WHAT THIS TASK INVOLVES
Where a line of the data below has the string "will", copy that line.

SUPPLIED DATA
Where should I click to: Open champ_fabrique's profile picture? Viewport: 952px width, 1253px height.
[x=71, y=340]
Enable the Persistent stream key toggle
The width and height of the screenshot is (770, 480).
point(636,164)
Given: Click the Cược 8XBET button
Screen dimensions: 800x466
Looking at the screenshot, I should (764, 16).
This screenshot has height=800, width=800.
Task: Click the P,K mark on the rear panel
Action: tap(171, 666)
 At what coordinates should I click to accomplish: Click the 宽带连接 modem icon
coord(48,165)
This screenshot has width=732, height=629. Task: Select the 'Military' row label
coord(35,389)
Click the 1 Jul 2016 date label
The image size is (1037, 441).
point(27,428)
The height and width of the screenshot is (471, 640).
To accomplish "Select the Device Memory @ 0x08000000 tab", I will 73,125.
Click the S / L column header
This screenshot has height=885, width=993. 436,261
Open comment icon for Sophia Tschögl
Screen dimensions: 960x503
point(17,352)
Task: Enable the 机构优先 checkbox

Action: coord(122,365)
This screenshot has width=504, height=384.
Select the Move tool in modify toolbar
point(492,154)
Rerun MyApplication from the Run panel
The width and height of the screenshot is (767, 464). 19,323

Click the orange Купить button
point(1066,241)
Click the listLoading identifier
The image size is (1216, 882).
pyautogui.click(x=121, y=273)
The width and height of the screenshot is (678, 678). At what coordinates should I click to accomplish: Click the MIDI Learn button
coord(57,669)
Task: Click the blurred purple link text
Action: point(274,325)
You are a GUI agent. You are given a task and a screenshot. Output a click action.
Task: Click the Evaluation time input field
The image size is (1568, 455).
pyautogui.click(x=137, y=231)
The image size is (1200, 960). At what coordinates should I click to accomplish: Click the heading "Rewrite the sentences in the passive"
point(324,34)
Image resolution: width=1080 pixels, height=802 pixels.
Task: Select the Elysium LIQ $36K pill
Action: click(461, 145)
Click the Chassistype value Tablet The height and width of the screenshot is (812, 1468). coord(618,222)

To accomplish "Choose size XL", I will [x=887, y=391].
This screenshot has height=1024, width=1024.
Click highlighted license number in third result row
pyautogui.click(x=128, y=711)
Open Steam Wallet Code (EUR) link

ANSWER TO THE PROBLEM
To accomplish "Select the Device Memory @ 0x08000000 tab", I will 73,125.
To accomplish "Choose size XL", I will [x=887, y=391].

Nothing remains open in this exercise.